Note
Go to the end to download the full example code.
Simulation of clusters of multivariate functional data#
# Author: Steven Golovkine <steven_golovkine@icloud.com>
# License: MIT
# Load packages
import numpy as np
from FDApy.representation import DenseArgvals
from FDApy.simulation import KarhunenLoeve
from FDApy.visualization import plot_multivariate
Similarly to the univariate case, the package provides a class to simulate clusters of multivariate functional data based on the Karhunen-Loève decomposition. The class KarhunenLoeve allows to simulate functional data based on the truncated Karhunen-Loève representation of a functional process.
# Set general parameters
rng = 42
n_obs = 20
# Define the random state
random_state = np.random.default_rng(rng)
# Parameters of the basis
name = ["fourier", "wiener"]
n_functions = [5, 5]
argvals = [
DenseArgvals({"input_dim_0": np.linspace(0, 1, 101)}),
DenseArgvals({"input_dim_0": np.linspace(0, 1, 101)}),
]
# Parameters of the clusters
n_clusters = 2
mean = np.array([0, 0])
covariance = np.array([[1, -0.6], [-0.6, 1]])
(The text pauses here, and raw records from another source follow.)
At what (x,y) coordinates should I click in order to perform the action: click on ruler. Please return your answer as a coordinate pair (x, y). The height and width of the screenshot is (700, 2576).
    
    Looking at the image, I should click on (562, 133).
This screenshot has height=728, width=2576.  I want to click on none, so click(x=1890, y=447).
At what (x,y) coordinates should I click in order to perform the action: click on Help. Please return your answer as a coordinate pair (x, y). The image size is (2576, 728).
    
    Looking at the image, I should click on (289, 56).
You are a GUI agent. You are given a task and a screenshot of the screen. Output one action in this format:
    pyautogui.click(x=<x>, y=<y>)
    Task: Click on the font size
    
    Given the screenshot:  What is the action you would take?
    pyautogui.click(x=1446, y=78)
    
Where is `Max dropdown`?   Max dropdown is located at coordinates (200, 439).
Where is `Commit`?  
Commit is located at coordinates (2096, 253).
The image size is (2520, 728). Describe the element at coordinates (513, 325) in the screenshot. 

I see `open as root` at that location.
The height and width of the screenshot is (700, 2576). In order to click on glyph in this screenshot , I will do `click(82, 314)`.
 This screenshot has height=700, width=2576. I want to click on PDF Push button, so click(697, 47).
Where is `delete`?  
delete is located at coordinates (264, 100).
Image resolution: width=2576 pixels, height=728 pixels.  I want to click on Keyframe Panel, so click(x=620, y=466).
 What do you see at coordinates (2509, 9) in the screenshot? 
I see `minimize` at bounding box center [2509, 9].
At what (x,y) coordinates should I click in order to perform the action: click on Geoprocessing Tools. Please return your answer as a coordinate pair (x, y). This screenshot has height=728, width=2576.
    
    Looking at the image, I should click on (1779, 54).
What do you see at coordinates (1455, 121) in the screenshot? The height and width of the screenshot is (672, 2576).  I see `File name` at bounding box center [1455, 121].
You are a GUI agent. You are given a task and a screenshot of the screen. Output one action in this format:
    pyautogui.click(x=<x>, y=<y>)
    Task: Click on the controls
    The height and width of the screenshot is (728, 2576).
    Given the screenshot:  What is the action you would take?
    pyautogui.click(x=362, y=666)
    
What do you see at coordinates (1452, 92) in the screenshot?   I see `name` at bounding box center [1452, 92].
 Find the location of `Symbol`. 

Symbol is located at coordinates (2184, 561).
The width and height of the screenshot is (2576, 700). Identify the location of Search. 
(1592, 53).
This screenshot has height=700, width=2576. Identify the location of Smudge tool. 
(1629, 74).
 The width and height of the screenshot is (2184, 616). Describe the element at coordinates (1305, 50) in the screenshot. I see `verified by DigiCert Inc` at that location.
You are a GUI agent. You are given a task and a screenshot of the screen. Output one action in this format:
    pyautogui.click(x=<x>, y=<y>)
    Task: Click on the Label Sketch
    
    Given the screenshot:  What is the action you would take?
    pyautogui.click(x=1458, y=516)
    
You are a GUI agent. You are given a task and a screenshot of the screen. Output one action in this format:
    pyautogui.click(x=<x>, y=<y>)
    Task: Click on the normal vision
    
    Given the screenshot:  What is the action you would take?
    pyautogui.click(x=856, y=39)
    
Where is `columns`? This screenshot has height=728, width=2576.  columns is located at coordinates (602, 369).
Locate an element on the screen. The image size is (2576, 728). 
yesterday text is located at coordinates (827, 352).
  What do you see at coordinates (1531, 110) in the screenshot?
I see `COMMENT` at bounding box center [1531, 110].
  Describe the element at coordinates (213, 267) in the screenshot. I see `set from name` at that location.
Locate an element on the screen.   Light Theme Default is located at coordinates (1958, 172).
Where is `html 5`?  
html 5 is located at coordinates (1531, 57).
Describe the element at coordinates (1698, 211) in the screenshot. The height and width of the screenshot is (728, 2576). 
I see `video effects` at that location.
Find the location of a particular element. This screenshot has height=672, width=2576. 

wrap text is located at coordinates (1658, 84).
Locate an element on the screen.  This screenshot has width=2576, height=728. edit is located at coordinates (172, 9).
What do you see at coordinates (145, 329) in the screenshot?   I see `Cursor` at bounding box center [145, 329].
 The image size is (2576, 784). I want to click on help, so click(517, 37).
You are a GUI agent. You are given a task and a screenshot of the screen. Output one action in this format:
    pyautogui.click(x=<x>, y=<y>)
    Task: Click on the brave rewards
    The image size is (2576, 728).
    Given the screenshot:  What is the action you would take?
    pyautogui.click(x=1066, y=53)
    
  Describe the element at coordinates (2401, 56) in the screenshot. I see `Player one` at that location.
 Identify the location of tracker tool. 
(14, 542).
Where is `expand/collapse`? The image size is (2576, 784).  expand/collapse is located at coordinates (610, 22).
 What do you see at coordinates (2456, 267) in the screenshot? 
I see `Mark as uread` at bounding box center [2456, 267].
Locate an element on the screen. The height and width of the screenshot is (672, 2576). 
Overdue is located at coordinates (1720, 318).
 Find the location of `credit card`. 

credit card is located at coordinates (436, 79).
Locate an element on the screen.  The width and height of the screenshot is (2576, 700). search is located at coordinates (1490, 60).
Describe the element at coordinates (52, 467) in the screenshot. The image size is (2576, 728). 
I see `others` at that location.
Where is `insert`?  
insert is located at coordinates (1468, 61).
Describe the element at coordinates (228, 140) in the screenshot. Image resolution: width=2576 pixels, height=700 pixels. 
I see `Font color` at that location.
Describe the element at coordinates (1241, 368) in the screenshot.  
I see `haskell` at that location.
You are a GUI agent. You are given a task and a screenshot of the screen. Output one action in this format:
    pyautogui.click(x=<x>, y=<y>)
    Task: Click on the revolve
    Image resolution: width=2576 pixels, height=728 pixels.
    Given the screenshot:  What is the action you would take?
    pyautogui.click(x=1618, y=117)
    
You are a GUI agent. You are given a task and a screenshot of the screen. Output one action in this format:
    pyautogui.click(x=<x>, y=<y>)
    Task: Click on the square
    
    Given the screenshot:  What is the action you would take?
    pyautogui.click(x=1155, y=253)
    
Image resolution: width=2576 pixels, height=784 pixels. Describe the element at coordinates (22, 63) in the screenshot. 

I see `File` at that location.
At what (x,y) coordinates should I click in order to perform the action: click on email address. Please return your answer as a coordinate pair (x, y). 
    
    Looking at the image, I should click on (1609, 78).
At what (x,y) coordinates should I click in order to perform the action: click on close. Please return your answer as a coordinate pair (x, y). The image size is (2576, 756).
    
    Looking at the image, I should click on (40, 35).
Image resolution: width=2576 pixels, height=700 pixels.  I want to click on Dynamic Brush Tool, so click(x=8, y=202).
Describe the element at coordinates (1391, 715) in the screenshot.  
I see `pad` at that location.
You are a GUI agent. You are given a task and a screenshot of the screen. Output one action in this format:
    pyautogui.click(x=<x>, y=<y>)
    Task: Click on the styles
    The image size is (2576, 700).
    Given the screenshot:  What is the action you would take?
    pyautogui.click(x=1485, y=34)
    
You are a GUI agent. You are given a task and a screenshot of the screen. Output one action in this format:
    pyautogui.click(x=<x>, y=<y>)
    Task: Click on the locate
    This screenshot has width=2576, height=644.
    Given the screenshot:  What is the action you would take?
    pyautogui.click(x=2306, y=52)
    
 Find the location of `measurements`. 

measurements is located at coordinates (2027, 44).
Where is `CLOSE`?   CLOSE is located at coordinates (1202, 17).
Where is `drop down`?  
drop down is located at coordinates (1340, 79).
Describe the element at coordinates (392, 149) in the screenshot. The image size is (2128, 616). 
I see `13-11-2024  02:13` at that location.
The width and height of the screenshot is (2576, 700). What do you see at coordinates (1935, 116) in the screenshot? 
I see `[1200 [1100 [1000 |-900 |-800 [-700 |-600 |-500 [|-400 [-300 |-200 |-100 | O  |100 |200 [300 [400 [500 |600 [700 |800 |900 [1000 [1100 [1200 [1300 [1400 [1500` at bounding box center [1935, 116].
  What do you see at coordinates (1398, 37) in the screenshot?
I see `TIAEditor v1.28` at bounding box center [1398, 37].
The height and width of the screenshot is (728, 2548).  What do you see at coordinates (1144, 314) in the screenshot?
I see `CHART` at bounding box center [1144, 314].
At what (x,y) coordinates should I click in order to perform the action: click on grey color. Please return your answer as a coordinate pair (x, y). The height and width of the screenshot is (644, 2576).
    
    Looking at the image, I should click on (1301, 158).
centers = random_state.multivariate_normal(mean, covariance, size=n_functions[0])
We simulate \(N = 20\) curves of a multivariate process. The first component of the process is defined on the one-dimensional observation grid \(\{0, 0.01, 0.02, \cdots, 1\}\), based on the first \(K = 5\) Fourier basis functions on \([0, 1]\) and the decreasing of the variance of the scores is exponential. The second component of the process is defined on the one-dimensional observation grid \(\{0, 0.01, 0.02, \cdots, 1\}\), based on the first \(K = 5\) Wiener basis functions on \([0, 1]\) and the decreasing of the variance of the scores is exponential. The clusters are defined through the coefficients in the Karhunen-Loève decomposition. The centers of the clusters are generated as Gaussian random variables with parameters defined by mean and covariance.
kl = KarhunenLoeve(
basis_name=name, argvals=argvals, n_functions=n_functions, random_state=rng
)
kl.new(n_obs=n_obs, n_clusters=n_clusters, centers=centers, clusters_std="exponential")
_ = plot_multivariate(kl.data, kl.labels)

Total running time of the script: (0 minutes 0.134 seconds)